Challenging the Myths of the Libertarian Right
The emergence of Rand Paul as a leading contender for the Republican presidential nomination marks an important turning point: Extreme libertarianism has entered the mainstream of American politics.
This shift has been coming for 30 years, a period of growing attacks on government as "the enemy" combined with extolling the laissez-faire idea that the free market can solve all our problems.
These attacks have not emerged out of thin air. Billions of dollars have been spent by corporations, foundations, and wealthy individuals to fund a large conservative policy and media infrastructure on the right, led by think tanks like the Heritage Foundation, the Cato Institute, and the American Enterprise Institute.

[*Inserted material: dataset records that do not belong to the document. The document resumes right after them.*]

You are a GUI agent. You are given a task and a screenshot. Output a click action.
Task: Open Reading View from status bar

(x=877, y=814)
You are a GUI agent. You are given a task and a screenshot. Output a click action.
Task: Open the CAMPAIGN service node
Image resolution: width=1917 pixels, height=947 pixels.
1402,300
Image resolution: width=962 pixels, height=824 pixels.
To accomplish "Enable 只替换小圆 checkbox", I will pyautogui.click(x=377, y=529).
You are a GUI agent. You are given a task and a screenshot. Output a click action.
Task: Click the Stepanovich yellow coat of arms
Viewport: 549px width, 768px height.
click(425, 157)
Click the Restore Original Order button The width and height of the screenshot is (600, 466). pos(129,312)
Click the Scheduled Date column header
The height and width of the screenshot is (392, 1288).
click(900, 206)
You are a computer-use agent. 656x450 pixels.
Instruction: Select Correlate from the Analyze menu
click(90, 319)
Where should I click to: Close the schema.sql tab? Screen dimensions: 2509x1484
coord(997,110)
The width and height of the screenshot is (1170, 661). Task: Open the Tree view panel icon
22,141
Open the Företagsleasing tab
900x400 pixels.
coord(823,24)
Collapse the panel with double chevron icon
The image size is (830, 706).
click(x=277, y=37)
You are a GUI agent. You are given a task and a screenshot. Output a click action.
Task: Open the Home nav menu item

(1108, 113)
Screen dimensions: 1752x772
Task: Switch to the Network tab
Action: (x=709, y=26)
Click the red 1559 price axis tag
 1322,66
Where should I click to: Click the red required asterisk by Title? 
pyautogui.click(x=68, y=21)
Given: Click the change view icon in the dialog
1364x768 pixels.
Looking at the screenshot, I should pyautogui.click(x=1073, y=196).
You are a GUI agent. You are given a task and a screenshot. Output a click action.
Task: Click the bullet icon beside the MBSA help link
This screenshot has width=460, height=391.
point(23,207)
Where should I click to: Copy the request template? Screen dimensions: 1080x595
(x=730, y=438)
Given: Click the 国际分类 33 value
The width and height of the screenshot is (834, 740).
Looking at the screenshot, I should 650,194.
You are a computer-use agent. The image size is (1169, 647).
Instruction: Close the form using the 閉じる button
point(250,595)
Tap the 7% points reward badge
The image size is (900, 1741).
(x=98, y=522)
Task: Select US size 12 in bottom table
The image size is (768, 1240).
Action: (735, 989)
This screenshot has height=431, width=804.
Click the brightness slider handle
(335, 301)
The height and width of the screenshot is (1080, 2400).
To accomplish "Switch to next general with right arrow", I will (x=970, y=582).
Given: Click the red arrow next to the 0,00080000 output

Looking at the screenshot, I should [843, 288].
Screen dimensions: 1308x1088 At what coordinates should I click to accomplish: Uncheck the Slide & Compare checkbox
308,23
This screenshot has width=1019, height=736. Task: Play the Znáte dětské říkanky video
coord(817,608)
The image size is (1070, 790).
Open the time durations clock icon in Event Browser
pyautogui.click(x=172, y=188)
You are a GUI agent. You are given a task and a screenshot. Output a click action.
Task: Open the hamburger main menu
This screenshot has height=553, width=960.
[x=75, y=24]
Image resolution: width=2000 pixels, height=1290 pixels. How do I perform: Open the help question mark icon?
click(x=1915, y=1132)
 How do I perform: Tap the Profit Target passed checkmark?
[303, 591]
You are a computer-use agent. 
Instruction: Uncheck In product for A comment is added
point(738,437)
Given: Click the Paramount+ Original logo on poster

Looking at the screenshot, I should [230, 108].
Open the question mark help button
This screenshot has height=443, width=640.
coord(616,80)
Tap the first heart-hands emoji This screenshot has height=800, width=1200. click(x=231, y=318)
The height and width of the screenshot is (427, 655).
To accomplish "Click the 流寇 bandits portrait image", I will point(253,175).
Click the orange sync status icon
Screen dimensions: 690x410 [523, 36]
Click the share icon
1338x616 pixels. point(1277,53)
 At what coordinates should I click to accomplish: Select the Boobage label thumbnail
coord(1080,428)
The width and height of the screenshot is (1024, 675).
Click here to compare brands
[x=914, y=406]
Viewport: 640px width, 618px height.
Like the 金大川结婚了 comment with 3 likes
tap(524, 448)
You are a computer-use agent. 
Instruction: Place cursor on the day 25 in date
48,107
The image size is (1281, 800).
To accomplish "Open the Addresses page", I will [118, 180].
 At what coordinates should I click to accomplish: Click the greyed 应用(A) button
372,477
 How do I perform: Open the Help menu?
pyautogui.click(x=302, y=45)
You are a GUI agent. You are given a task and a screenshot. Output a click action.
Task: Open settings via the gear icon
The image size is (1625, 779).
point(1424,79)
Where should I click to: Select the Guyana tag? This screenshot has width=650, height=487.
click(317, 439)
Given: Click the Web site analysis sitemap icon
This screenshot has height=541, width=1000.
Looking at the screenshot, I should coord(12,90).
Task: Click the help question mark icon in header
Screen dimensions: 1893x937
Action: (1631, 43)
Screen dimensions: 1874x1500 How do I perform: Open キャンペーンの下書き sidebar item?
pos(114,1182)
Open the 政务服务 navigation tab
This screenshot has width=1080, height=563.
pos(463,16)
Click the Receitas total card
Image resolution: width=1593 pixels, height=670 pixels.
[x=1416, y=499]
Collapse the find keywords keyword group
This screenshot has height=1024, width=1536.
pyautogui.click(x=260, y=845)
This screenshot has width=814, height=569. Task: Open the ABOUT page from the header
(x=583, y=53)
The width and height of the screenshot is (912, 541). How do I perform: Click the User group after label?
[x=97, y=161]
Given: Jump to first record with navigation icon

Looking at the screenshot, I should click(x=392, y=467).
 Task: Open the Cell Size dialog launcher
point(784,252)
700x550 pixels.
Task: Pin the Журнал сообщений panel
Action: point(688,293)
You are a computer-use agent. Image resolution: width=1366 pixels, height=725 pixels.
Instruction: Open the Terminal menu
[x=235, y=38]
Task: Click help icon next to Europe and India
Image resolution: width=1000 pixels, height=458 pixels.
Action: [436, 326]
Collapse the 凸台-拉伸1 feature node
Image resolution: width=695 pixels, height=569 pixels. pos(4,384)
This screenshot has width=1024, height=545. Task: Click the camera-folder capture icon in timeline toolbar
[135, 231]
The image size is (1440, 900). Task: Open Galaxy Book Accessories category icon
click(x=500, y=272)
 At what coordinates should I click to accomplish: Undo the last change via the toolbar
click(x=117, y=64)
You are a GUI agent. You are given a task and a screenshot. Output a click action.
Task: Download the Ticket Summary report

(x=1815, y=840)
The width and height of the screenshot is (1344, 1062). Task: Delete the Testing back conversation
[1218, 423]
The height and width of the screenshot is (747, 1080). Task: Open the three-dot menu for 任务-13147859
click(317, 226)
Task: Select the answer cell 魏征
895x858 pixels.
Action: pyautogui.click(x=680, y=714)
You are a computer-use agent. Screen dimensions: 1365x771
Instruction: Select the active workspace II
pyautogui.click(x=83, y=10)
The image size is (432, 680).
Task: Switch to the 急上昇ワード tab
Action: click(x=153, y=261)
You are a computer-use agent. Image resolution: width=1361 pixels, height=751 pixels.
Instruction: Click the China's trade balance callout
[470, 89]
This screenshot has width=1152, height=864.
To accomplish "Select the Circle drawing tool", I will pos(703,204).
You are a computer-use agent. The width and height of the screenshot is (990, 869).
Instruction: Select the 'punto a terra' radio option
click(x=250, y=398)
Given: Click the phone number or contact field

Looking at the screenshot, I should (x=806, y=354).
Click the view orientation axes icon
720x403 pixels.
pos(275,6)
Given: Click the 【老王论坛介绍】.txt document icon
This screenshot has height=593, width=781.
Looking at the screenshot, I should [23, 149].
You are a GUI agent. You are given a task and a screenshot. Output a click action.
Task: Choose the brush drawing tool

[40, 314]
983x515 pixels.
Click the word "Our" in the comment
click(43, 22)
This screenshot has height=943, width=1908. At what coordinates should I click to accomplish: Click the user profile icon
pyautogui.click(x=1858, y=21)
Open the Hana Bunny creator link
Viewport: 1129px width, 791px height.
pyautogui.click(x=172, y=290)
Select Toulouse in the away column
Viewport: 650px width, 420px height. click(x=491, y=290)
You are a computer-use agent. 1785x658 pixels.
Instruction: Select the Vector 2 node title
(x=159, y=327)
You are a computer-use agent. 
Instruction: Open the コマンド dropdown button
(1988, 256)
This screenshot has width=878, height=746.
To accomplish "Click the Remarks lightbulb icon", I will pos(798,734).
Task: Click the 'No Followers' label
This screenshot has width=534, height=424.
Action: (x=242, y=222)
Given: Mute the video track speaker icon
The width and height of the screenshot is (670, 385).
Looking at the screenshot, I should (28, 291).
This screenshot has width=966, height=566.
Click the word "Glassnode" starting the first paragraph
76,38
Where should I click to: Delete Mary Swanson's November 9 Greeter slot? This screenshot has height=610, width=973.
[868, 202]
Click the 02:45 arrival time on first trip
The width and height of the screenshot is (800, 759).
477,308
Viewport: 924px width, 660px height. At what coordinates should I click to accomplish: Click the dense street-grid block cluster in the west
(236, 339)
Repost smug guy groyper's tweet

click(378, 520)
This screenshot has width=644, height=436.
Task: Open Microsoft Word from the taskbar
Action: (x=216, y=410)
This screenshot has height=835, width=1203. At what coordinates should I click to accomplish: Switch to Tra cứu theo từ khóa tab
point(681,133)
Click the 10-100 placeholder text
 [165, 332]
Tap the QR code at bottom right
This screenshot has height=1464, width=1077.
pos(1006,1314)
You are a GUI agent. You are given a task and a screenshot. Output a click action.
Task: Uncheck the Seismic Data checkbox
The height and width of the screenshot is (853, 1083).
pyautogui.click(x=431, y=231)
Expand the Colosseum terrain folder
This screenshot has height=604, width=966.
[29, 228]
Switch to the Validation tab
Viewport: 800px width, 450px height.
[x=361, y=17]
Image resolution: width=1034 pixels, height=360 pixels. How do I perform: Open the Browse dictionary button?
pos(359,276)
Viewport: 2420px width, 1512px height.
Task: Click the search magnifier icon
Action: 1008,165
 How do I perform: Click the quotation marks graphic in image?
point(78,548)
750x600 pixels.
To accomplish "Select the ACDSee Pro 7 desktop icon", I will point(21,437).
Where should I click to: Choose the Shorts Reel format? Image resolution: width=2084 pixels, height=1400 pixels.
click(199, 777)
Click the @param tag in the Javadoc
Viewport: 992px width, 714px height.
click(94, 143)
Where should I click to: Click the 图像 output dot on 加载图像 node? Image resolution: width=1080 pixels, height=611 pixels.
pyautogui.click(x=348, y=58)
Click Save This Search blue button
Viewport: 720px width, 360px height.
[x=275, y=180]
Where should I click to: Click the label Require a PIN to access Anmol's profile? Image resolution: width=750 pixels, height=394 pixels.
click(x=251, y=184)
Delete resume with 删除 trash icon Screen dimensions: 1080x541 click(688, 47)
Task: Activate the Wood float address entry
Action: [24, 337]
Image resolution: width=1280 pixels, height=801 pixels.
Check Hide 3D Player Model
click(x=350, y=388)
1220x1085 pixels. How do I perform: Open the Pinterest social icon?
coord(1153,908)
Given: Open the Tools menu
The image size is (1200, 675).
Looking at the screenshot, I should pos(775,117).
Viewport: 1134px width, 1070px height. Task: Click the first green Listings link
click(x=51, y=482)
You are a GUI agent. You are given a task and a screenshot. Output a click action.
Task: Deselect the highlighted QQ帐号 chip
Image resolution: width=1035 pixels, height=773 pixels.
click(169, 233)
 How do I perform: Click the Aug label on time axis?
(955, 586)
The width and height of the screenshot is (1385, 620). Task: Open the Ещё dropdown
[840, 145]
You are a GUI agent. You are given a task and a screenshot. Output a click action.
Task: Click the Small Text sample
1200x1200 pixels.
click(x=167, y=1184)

In recent years, though, the right has moved even further to the right, as more base Republican voters have embraced libertarian ideology and deep-pocketed funders like the Koch brothers have put more resources behind promoting this extreme worldview. Meanwhile, a new generation of young libertarian politicians—including not just Rand Paul, but Ted Cruz, Paul Ryan, and others—has put a polish on positions that once were considered fringe.
The good news is that rising libertarianism is being met with rising pushback. The financial crisis and a prolonged economic downturn have spotlighted the dangers of deregulation and a hands-off approach to an economy that so clearly is not working for ordinary Americans.
Over the next year, Demos aims to sharpen and amplify the growing challenge to libertarianism. In concert with one of our strong supporters, Gordon Gamm, we are launching a concerted effort to critique and discredit libertarian ideas.
The Gordon Gamm Initiative (GGI) will have two components. The first is a series of reports that will look at key libertarian ideas and unpack them in ways that show how shallow and unworkable they are. Demos won’t be able to counter every bad economic idea being promoted on the right. But we can and will take on some of the central myths of libertarianism.
The most dangerous of these myths is that the free market alone can ensure a stable and productive economic system. In a paper to be published this fall, Demos Distinguished Fellow Robert Kuttner will credit business and the market for its creative force of economic growth. But the paper will make a strong argument that excessive reliance on the market to perform economic activities not only leads to inequality; it also leads to economic inefficiency and inevitable economic crashes. Using historic and current examples, Kuttner will show how wrong the libertarian prescription is for America and why we need a proper balance between government and the market.
Demos will also critique the “market knows best” philosophy by looking at the financial sector, where libertarian ideas have been applied in ways that produced disasters like the crash of 2008, but also, every day, produces deeply distorting effects on the economy. While Wall Street is supposed to serve Main Street by mobilizing capital for productive purposes, deregulation has led to the opposite: Wall Street has been extracting wealth from the real economy to serve its own ends. This fall, Wallace Turbeville and Kuttner will publish a report showing how tighter regulation of Wall Street is a key to both stabilizing and growing the U.S. economy.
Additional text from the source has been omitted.